On one side are larger producers who emulate international-standard preserved meats. On the other is a tribe of professional chefs and home cooks who’ve been curing, smoking and— once the first phase of the lockdown released its stranglehold on the supply chain—delivering.
“The number of pork shops in Bangalore has gone up threefold,” estimated Jacob John, who sells small batches of bacon and other preparations under the Instagram handle East of Bangalore, and who has in the last two years gone from using a simple cardboard smoker to building a brick one that can accommodate around 20kg of meat. Through the pandemic and lockdown in his city, chefs like Gautam Krishankutty (Gonzo Garbanzo) and Karishma Sharma (The Tenth Muse) have pivoted towards small-batch delivery powered by social media, along with Coorg recipe specialist Curly Sue.
Similarly H Man bbq in Delhi converted from a tiny, coveted dining counter to a pork-forward delivery kitchen selling raw, cured and cooked meats. Sambaran Mitra, a chef and consultant in Gurgaon, started his service Meathead “on a lark” just over two months ago because other work had stalled and “my smoker was just lying there.” He now smokes 20-plus droolworthy kilos of pork every two or three days, using rubs and marinades from around the world.
In Mumbai, there’s Goan sausage company Pedro Pão and Joshua Pereira, who customizes bikes and smokes hog at Incendiary Motorcycles and Incendiary Kitchen. Smoke by the Sea does weekly menus and items on pre-order, smoking garlic, nuts and cheese along with pork and other meats.
Mumbai’s Kaavo and Gurgaon’s Smoke Freaks also both proffer the smoked hunks of meat typical of small-batch producers, but through slicker websites not just social media or word-of-mouth.

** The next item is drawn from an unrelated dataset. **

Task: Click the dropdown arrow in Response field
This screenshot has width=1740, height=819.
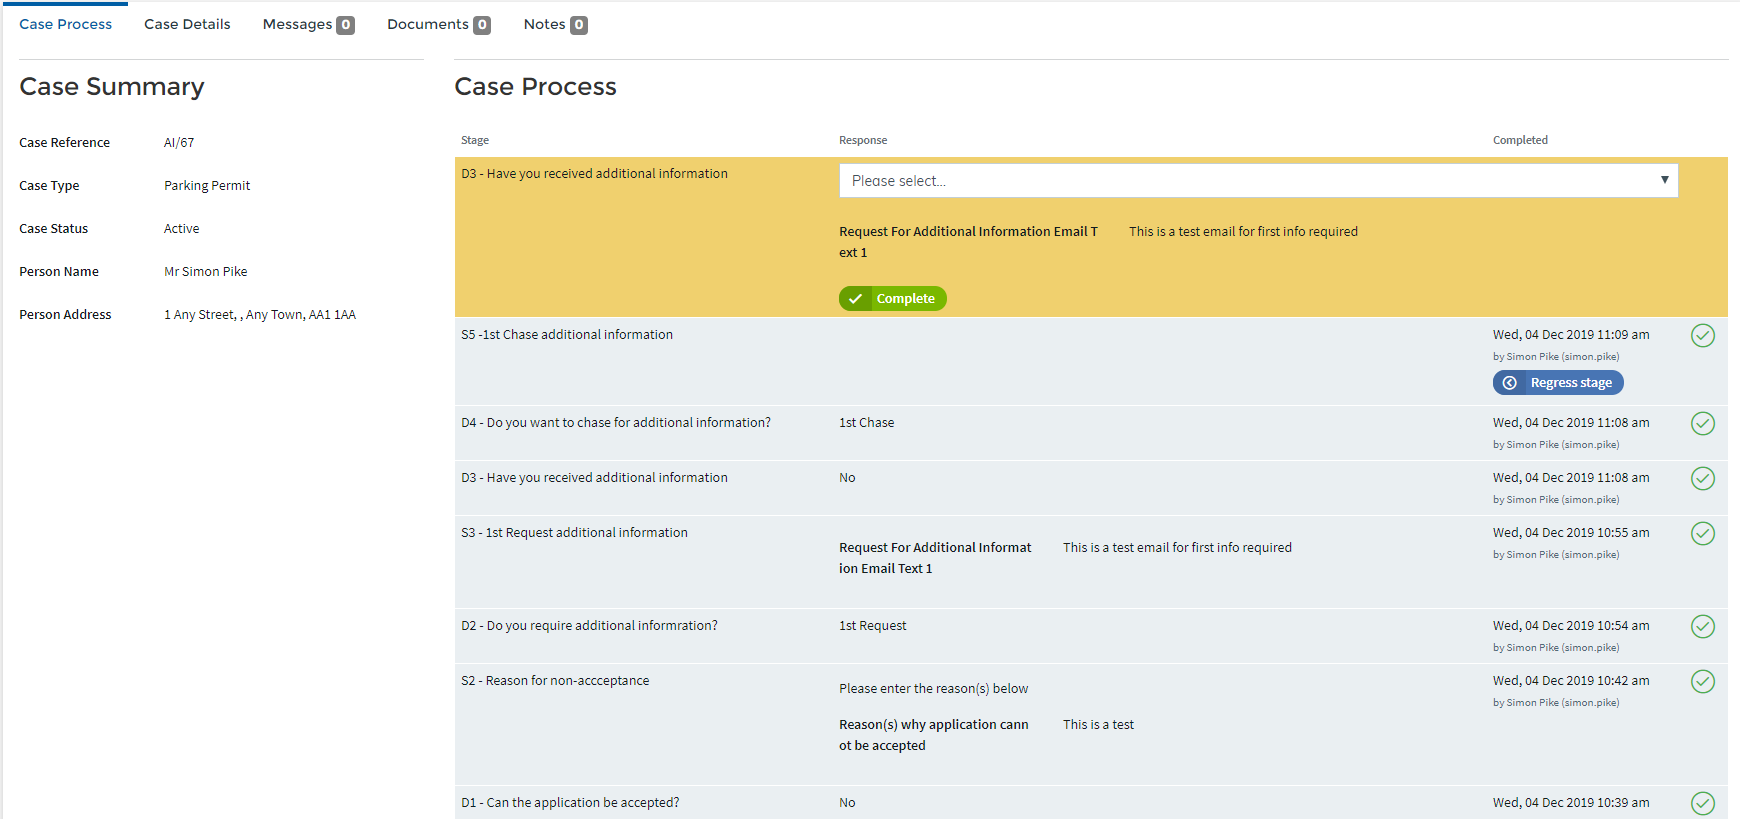Action: 1664,181
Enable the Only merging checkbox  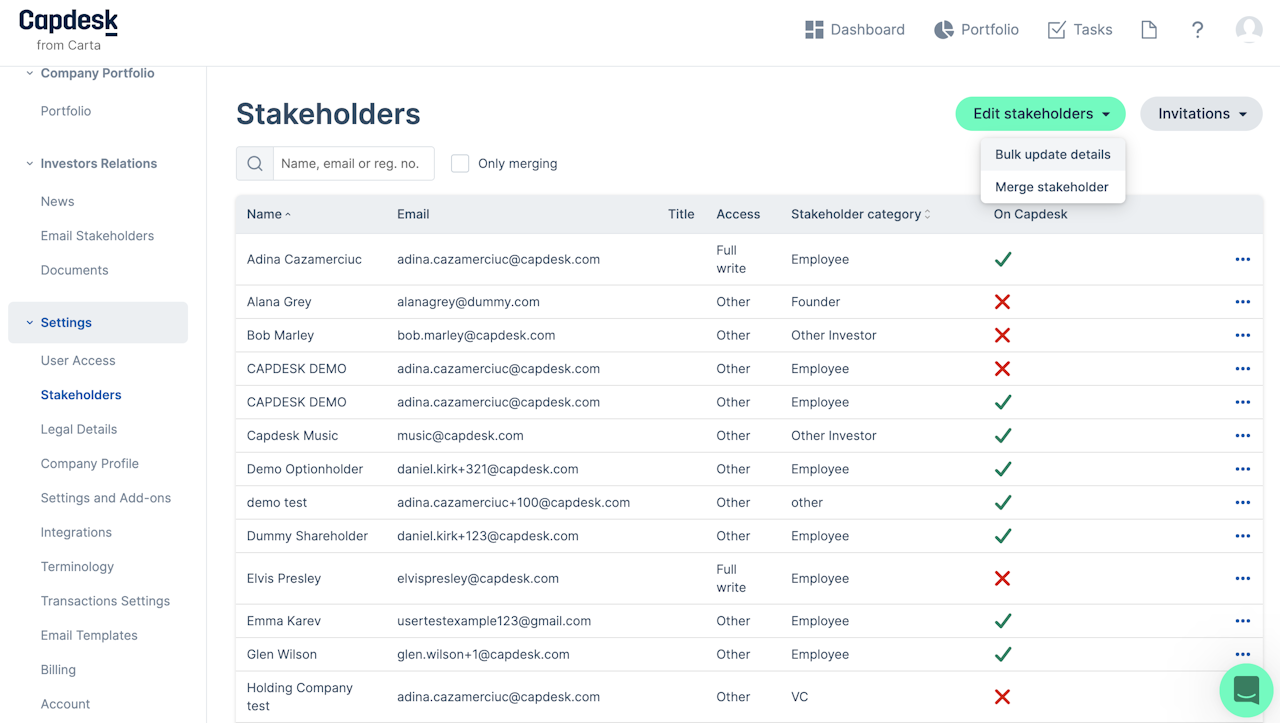(x=460, y=164)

In Kolkata, pop-ups like Pig Boss and charcuteries with strong online communities, The Whole Hog and Calcutta Deli, have replaced legendary Kalman Cold Storage, which according to some reports shut shop early this year because of the difficulty of finding new workers who would handle both beef and pork. With intolerance now the bitter spice of life in India, as Artisan Meats co-founder Meherwan Bawa points out, “Pork is the new beef.”
Noida-based Artisan is among the crop of quality-and-hygiene obsessed charcutiers, some of whom have scaled up to delivery through online portals or retail counters around the country. “Our tagline is ‘Eat Clean Meat’,” Bawa said, referring to most traditional suppliers as selling “garbage pork”. When your USP is ultra-hygienic meat, it’s not hard to extend this marketing to suit pandemic conditions. Primo Foods (LionFresh.com) and Prasuma (selling through Meatigo) are two such purveyors. Lately, Japanese Standard Processing, a company related to the Japanese chain Kuuraku, is heavily advertising its pristine, baby-pink “Japanese Clean Room Technology” pork on Instagram.
These brands have adjusted to pandemic conditions with the whole-hog attitude typical of pork lovers. When Bangalore’s Arthur Foods had to stall plans to open a Delhi counter for its German-standard, Indian-produced Meisterwurst brand, its representative in the capital, Harathi Reddy Rebello, decided to just convert her basement to a cold storage and start delivering from home. Reddy Rebello, who’s worn many stylish hats, began looking for good Indian pork when her sensitive young son swore off chickens after a farm fieldtrip.
For her, pork is both personal and tied in with building a community. “I’d say 80 percent of the people I speak to, like me, didn’t eat pork in India,” she says. “And I have a nice long extended conversation with each of them.”